I believe that I have been previously reported to be at higher risk for restless leg syndrome, but that might have actually been for deep vein thrombosis / venous thromboembolism in the earlier 23andMe reports (before the FDA required approval for a more select set of results).  I do sometimes have difficult sitting perfectly still at night.  However, this does't happen all of the time, and I have never been diagnosed by a doctor for having this condition.  So, I would currently lean towards saying that I don't have restless leg syndrome.

For the 2 sets of SNPs that I checked (for alopecia areata and restless leg syndrome), I also visualized my Genos Exome alignment.  However, most of the variants were not covered by sequencing of coding regions.

In general, the journals where these results are published may make some readers think the results are useful.  However, being able to publish a result in a prestigious journal doesn't mean the associations are predictive enough to be clinically meaningful.  Also, even with a more subtle association, being in a prestigious journal doesn't necessarily mean the result can be reproduced.  For example, there are retractions in high impact journals (you can see some in this blog post), and there are objectively wrong conclusions in papers that haven't been retracted (and the science-wide error rate is mentioned in this blog post).  I don't want to cause unnecessarily alarm, but I think it is important to emphasize that time and large sample sizes (and independent validation) are needed to become comfortable with using genetic results to guide your medical treatment.

Nebula does provide a warning: "Disclaimer: Nebula Library is for research, information, and educational use only.

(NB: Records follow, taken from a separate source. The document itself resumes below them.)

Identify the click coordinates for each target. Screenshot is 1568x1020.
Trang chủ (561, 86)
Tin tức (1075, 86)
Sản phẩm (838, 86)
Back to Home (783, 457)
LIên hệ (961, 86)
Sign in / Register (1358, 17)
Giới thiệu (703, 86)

This information is not medical advice, nor is it intended to be used for any diagnostic purpose. Please seek the assistance of a health care provider with any questions regarding your health."  However, I think this is easy to miss and the importance may not be fully understood among all customers.

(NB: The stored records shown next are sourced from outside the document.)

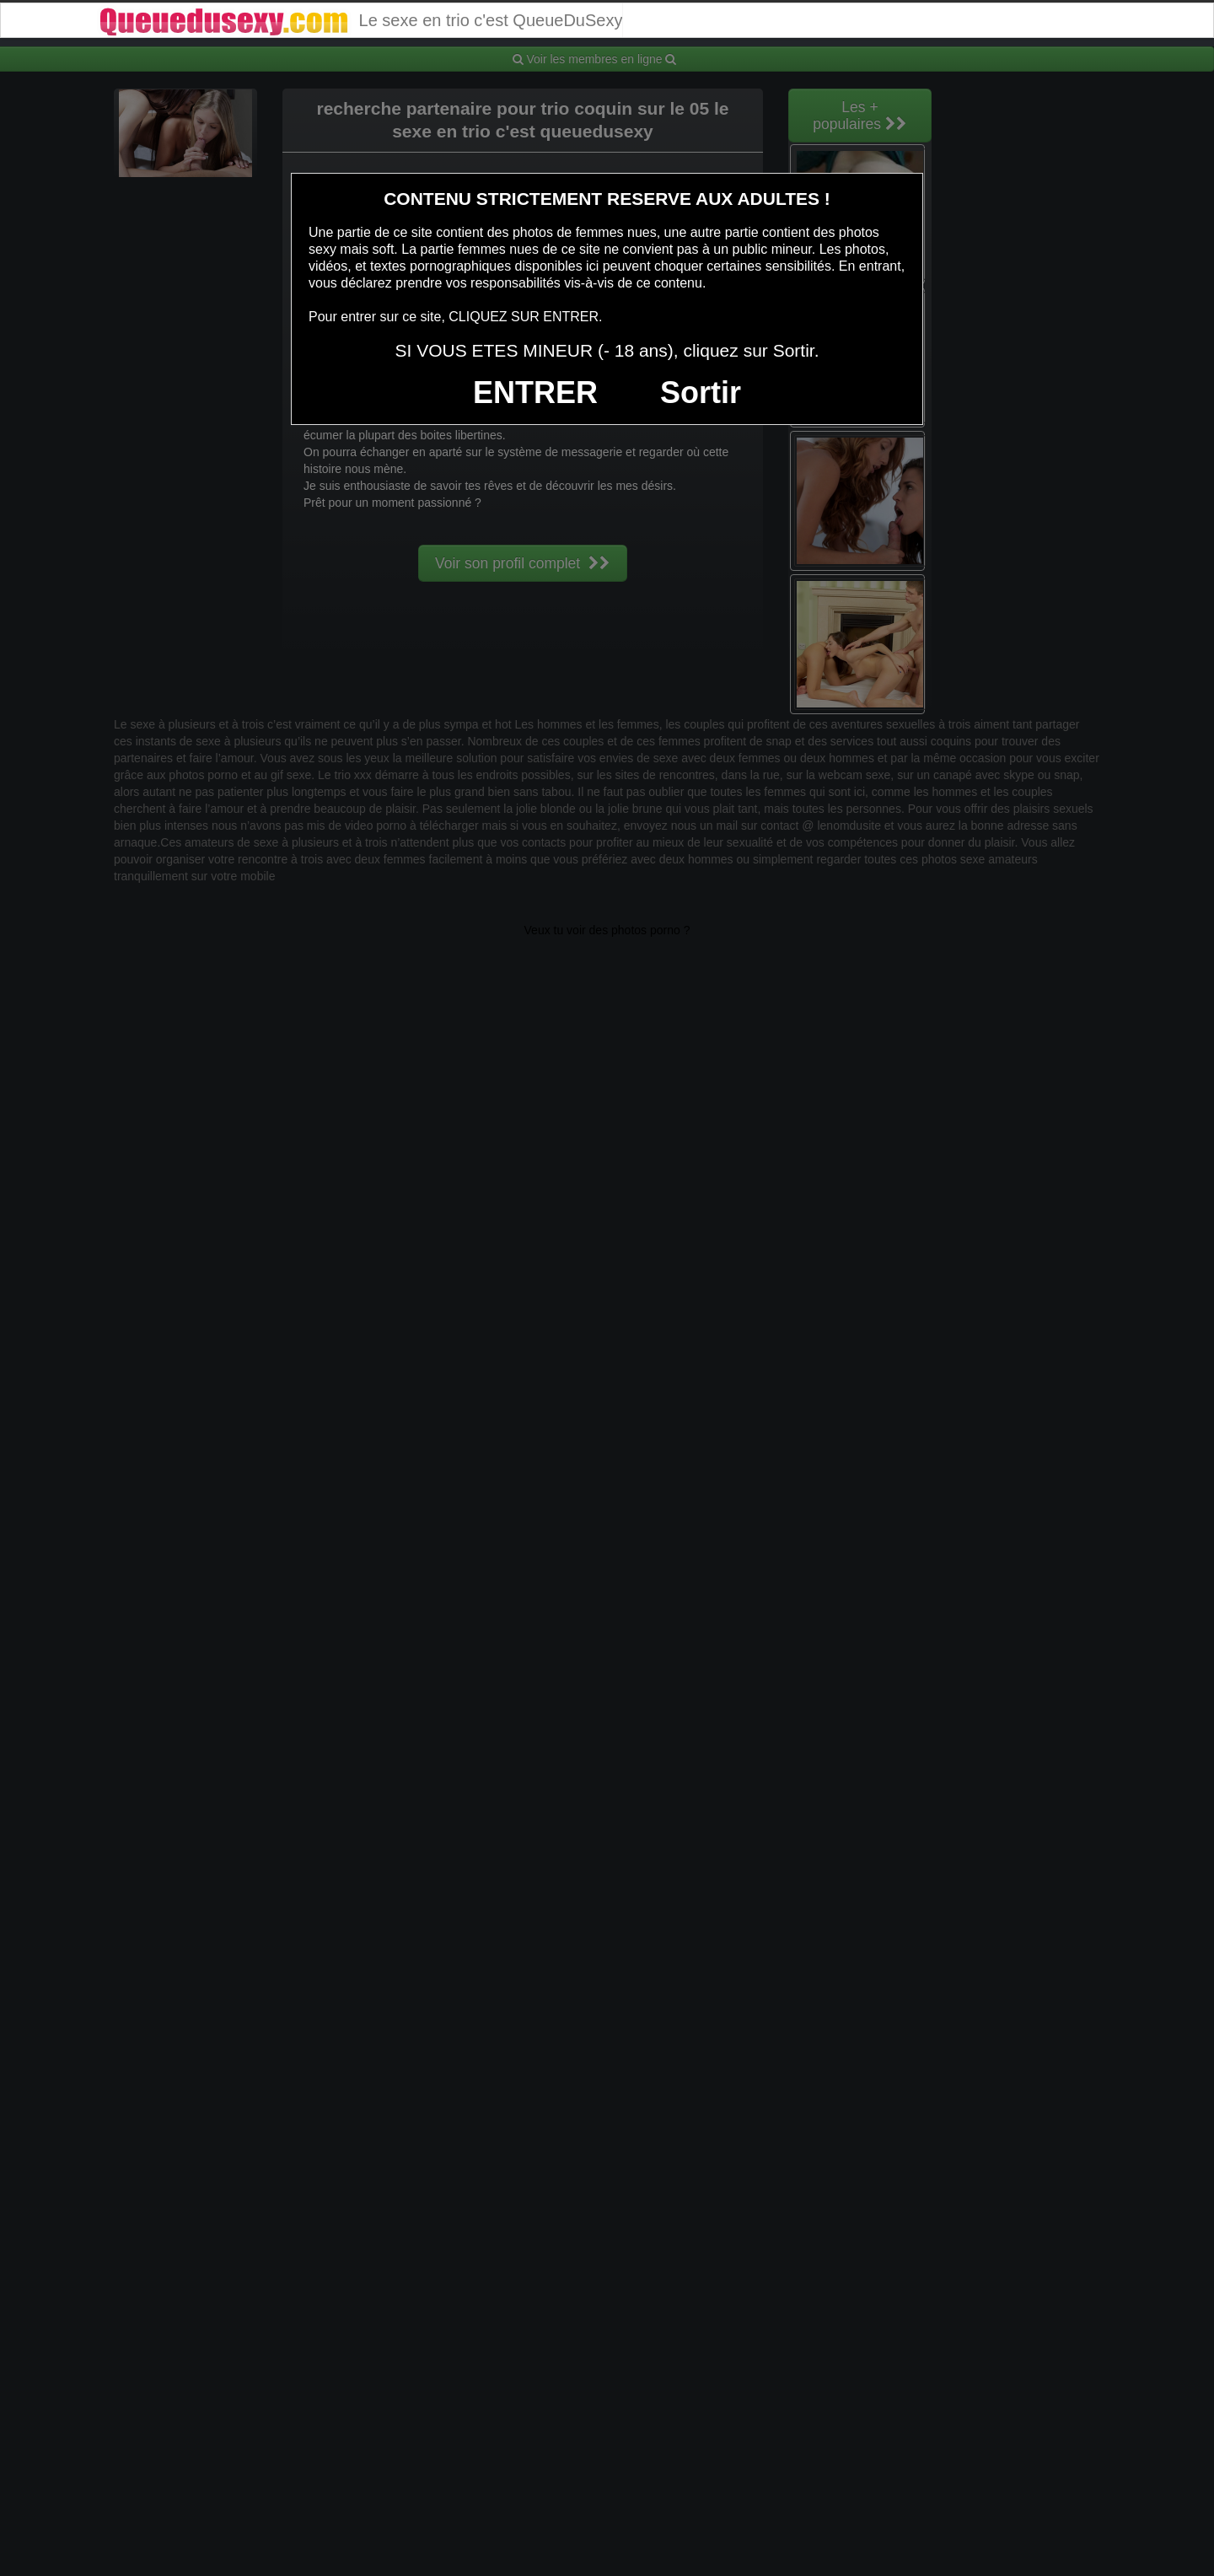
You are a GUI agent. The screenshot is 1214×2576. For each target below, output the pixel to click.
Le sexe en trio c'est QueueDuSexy (359, 20)
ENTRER (535, 392)
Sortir (700, 392)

Additional Note #1: I tried to provide a review for Nebula on Trustpilot, but I have encountered some difficulties.  You can see a screenshot of the current review (that was not accepted) here.  While I still haven't gotten a response for the last attempt to submit a review and get an explanation of what I need to change.  While I am not certain if this is the cause, the link that I received to submit a review initially created a review under another name.  To be fair, Nebula did pay me the $10 Amazon gift card (even when I provided a screenshot of a 2-star review, when most are 4- or 5-star reviews), and I hope that this review can eventually be posted (in which case, I will provide a link to that review, instead of this longer explanation).

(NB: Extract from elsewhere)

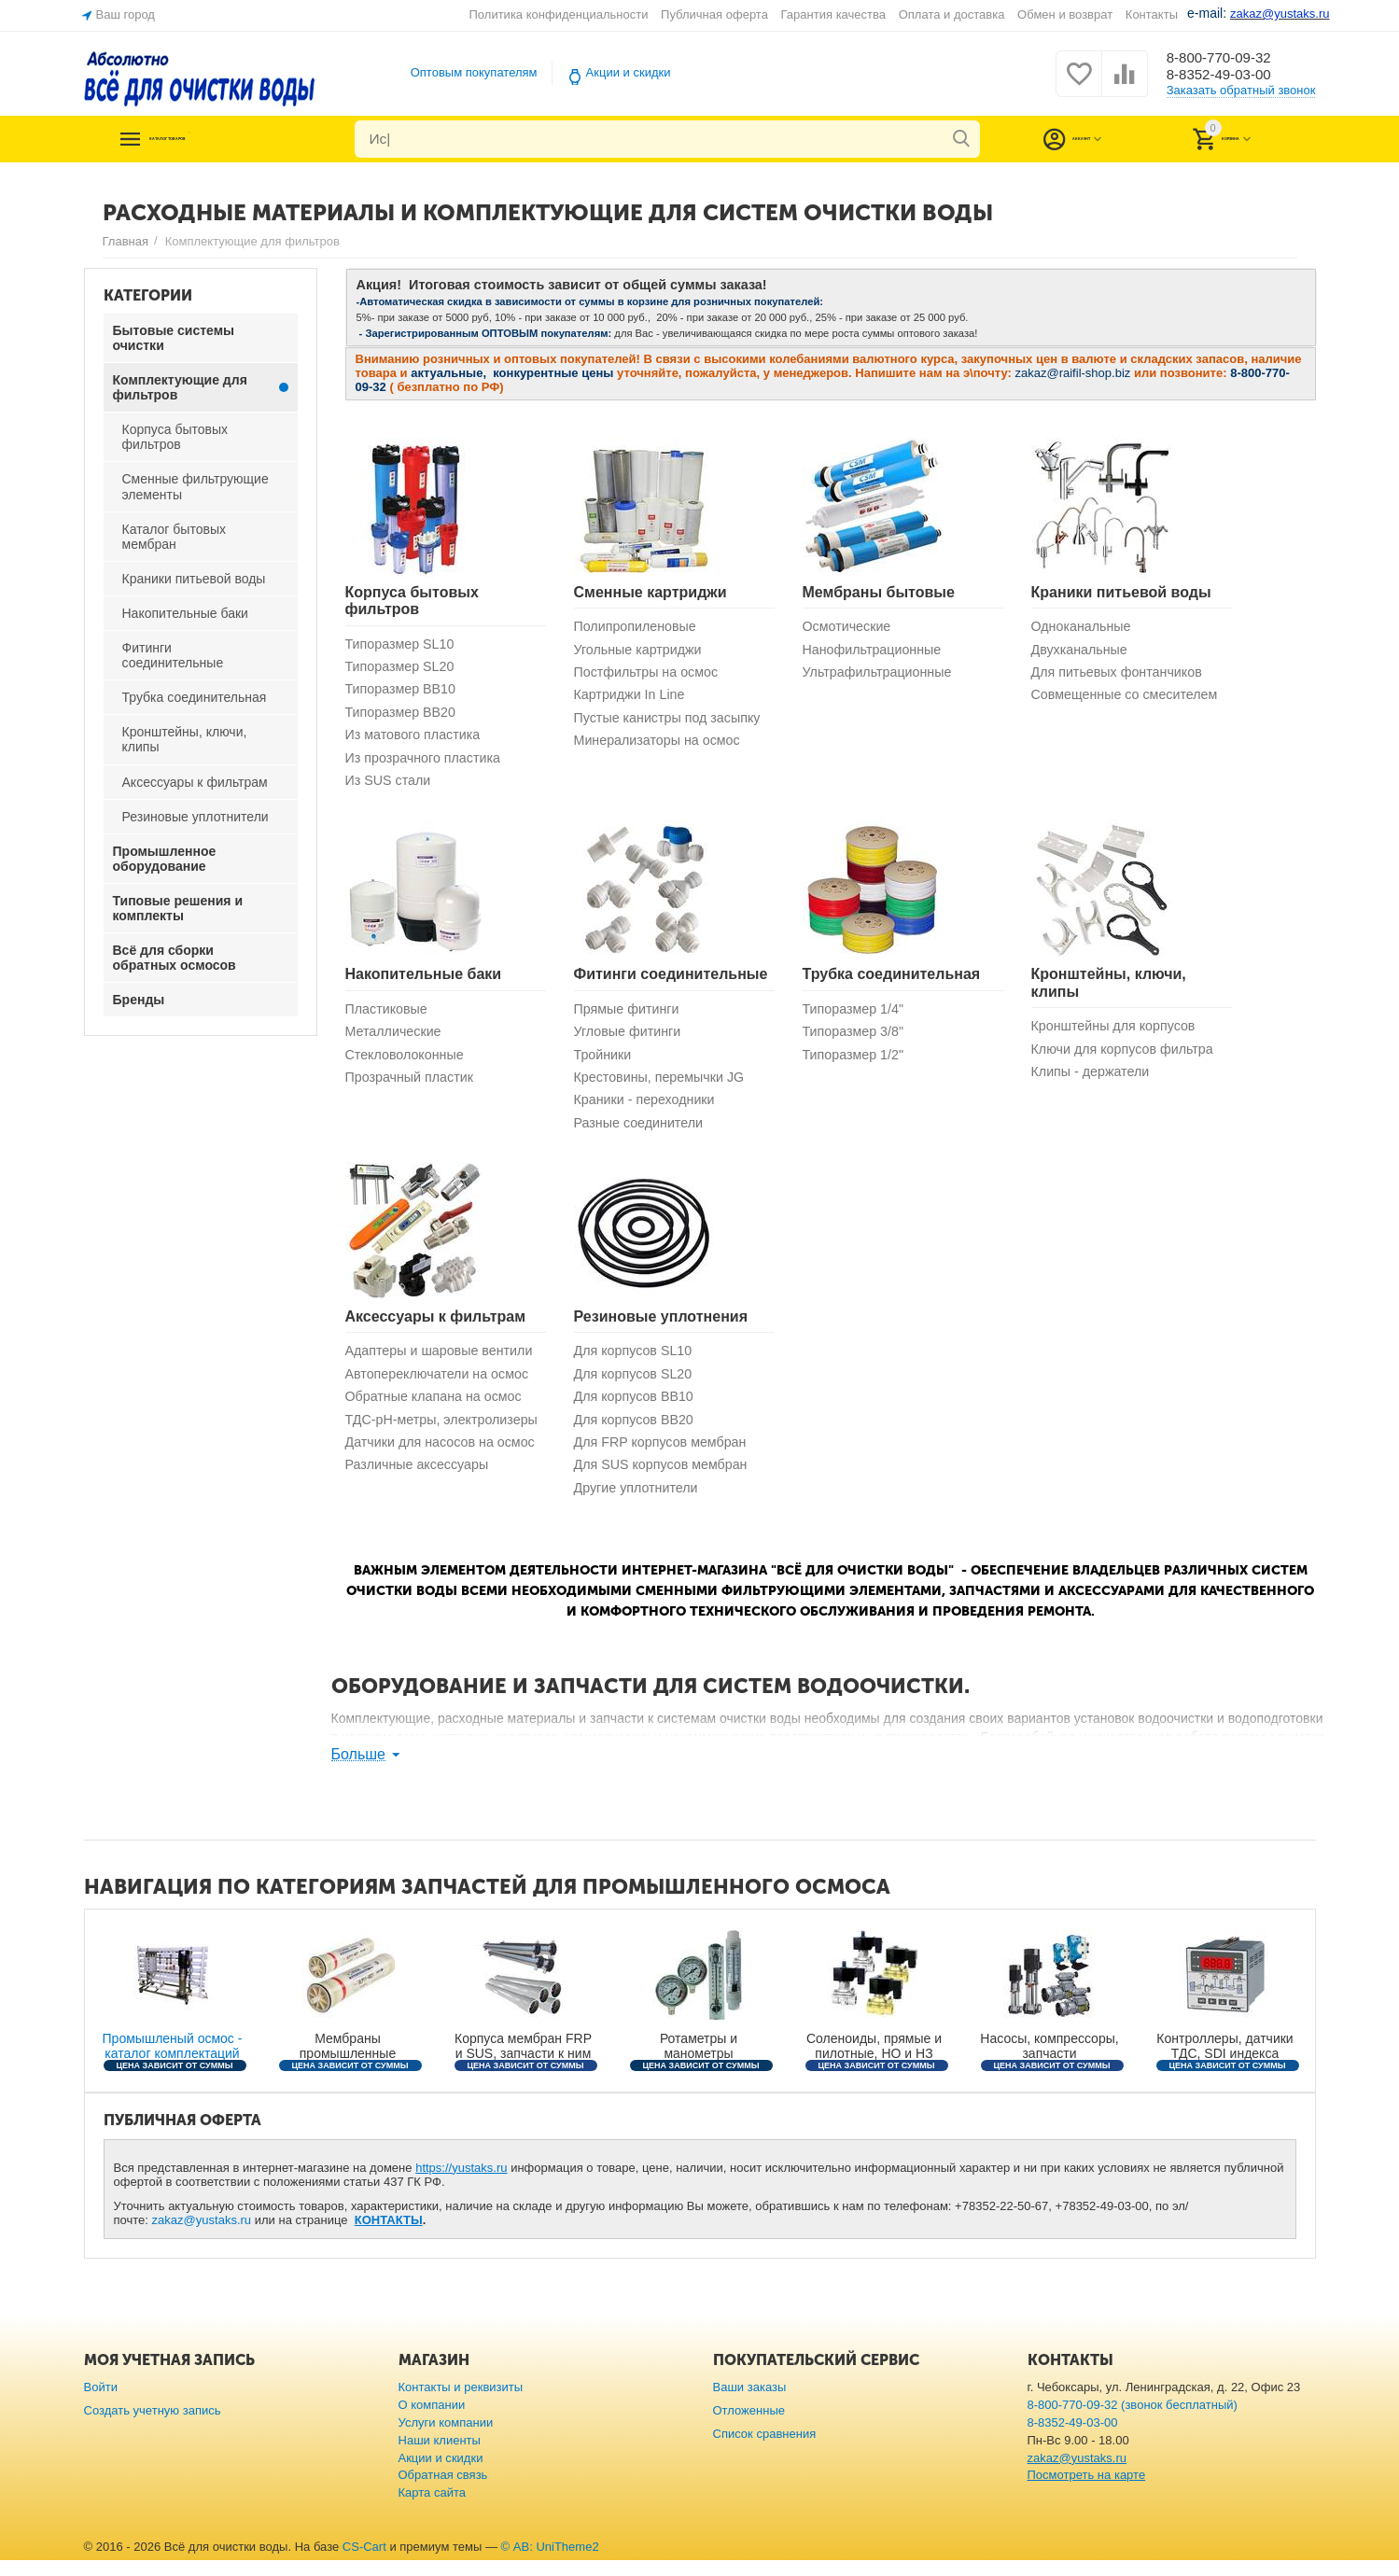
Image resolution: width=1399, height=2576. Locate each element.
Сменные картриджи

Additional Note #2: You can see my report to FDA MedWatch (MW5093887) in MAUDE here.  I received an acknowledgement via mail for another report, but I just looked for this report after waiting a while.

Update Log:

8/4/2019 - public post date
8/5/2019 - add update about Nebula research library
8/6/2019 - minor changes
8/10/2019 - add link for 23andMe SNP chip versus WGS concordance
8/14/2019 - minor changes
8/15/2019 - minor changes; add box around APOE variant
8/16/2019 - minor changes
8/17/2019 - revise title (to better emphasize importance, but also presentation of just my own data)
8/16/2019 - minor changes
11/26/2019 - add arrows to Nebula samples in IGV screenshots
1/26/2020 - add screenshot of Trustpilot review
2/24/2020 - mention that Nebula is currently offering higher coverage sequencing
3/19/2020 - add concerns about Nebula Library (to match what I described in my MedWatch report)
3/20/2020 - add links to SNP details for selected library results
3/22/2020 - add link to other PRS post
4/18/2020 - add notes about checking RA post
4/24/2020 - add notes about FDA MedWatch submission
4/26/2020 - minor changes
7/6/2020 - minor changes "Polygenic Risk Score" label, for the last part of the blog post.